Steward war denn doch ein wenig befremdet. Er hatte die herkömmliche bureaukratische Polizeiarbeit nie geliebt, er war immer ein freihändiger und wilder Deuter kriminaler Ereignisse gewesen und die subalterne Reptilienarbeit der öffentlichen Organe hat ihn immer gelangweilt und oft gestört. Die Ergebnisse, die durch sie herauskamen, mündeten oft nicht weit von Dummheit. Aber dieser Kovary, so prototypisch er für ein gewisses System sein mochte, war doch in seiner Art eine erstaunliche, ja gefährliche Macht.

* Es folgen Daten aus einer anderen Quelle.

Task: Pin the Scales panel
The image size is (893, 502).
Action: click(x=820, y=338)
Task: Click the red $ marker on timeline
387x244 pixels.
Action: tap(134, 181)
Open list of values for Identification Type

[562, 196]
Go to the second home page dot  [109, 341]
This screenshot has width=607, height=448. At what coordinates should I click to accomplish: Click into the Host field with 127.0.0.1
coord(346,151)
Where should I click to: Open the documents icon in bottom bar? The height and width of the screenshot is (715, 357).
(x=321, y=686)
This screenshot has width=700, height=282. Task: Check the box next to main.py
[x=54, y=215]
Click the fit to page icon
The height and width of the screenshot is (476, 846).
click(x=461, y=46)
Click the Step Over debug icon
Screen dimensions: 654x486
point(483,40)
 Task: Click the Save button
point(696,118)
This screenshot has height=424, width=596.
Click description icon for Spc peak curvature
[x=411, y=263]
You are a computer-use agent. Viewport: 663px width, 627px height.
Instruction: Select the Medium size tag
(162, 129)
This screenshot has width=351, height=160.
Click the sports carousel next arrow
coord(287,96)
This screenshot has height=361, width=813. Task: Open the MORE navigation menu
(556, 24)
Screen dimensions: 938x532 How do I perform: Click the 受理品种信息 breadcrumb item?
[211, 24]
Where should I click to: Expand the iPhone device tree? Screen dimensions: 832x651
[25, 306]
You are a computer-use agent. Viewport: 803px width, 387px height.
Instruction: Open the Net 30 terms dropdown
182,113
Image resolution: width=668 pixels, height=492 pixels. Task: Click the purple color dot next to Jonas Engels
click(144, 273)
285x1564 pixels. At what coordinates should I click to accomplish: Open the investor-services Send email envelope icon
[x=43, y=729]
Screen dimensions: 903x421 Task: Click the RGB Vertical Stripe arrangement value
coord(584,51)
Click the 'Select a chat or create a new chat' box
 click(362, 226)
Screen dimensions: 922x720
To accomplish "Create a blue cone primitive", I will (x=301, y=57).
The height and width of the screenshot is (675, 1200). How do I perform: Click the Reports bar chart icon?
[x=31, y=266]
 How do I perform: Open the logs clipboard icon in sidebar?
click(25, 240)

Beinahe hätte sich selbst Steward von dem Titel jener Meldung im Mittagsblatt niederlegen lassen; aber er las die näheren Einzelheiten und sagte sich, daß der Titel eine, diesmal vielleicht unbewußte journalistische Fälschung sei. Die Lady gestand ja gar nicht. Sie gab lediglich, unter dem Druck des Bohrpatentes, das Kovary zu verwenden pflegte, nach und ließ den Chinesen fallen. Kovary hatte ihr das Rückgrat um ein Stück weiter gebrochen. Jetzt stellte sich die Affäre so dar, daß die Lady zugab, sie hätte den Chinesen erfunden. Sie habe aus irgendeiner seltsamen Suggestion, die sie nicht erklären könne, gelogen. Ihr Mann sei ein Chinesenfex gewesen; und diese Manie seines Wesens habe sie schon oft auf die kuriose Idee gebracht, es stünde ihm von seiner Fixation her ein Unglück bevor. Sie habe an jenem Tage kurz vor sechs seine Leiche entdeckt. Über den Mord wisse sie so wenig wie über das Verschwinden des Dossiers.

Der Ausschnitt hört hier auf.